(Extracted data begins)

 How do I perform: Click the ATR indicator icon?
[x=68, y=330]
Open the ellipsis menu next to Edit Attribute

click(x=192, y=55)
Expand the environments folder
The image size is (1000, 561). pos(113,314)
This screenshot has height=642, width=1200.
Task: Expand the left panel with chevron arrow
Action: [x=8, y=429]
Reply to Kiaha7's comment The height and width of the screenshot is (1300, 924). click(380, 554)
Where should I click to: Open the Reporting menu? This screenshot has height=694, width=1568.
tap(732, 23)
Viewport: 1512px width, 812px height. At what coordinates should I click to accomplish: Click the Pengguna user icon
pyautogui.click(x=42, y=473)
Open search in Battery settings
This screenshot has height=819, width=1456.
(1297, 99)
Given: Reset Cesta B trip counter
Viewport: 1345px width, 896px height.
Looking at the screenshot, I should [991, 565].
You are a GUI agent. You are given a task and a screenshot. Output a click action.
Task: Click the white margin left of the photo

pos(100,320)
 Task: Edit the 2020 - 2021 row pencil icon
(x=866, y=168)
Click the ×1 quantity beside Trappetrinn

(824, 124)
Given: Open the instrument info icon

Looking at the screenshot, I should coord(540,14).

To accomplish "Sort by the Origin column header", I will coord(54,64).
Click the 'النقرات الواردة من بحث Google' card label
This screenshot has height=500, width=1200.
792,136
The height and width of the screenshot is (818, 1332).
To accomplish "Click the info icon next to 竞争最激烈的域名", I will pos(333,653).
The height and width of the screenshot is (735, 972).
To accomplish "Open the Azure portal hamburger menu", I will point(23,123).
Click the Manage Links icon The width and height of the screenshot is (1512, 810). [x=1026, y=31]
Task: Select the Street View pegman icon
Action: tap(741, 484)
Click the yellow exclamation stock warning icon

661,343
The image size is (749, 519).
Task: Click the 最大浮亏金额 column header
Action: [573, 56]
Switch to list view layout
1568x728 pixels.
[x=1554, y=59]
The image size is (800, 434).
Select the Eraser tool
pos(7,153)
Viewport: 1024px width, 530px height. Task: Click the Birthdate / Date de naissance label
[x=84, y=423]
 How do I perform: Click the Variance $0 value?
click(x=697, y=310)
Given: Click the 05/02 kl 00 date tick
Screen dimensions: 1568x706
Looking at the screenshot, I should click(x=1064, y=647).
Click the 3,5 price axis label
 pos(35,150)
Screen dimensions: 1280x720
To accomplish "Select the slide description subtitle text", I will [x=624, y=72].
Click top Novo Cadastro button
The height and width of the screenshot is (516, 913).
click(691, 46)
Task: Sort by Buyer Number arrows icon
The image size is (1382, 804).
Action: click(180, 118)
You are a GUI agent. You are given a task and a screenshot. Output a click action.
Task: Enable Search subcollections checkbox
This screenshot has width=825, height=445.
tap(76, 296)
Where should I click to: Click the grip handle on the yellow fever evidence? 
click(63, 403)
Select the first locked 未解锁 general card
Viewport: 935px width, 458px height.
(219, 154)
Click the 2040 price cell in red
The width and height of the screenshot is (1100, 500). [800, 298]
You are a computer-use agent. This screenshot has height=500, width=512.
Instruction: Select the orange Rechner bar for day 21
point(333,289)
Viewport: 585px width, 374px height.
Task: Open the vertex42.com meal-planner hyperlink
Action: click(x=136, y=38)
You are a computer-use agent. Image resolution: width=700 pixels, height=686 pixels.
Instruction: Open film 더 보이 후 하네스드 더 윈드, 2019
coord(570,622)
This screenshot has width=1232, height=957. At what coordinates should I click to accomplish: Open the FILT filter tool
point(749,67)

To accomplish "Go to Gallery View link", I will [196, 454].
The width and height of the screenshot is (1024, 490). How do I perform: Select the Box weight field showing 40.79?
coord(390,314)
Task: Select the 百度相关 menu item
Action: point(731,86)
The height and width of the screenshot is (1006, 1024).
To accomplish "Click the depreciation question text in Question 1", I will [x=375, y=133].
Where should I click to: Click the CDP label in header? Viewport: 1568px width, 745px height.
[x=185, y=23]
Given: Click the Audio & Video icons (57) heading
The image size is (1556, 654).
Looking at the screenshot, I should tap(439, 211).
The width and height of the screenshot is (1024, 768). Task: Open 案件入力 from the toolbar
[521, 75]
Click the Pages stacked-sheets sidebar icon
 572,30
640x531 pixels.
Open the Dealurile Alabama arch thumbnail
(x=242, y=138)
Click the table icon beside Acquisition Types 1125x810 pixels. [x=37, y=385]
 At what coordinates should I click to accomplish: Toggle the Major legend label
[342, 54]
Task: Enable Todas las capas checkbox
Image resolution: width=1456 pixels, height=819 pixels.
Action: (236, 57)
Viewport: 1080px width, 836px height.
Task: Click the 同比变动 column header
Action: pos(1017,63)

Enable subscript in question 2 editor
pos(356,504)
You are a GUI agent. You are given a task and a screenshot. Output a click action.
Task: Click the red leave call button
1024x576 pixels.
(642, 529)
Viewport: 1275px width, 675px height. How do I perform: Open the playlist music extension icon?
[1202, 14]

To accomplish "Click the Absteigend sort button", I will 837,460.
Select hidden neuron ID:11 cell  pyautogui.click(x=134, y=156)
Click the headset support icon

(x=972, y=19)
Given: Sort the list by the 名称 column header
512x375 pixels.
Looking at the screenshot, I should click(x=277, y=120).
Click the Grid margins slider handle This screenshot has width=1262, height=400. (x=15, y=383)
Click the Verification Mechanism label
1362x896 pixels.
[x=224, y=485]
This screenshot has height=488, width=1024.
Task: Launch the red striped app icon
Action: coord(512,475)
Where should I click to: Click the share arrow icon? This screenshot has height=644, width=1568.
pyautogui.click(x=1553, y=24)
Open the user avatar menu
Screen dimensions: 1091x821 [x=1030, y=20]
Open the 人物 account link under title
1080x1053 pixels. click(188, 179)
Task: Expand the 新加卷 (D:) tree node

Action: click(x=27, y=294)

(Extracted data ends)

Your goal:
When a line of the records has the word "checkbox", pick it out and copy it.

Answer to the exercise:
Task: Enable Search subcollections checkbox
Task: Enable Todas las capas checkbox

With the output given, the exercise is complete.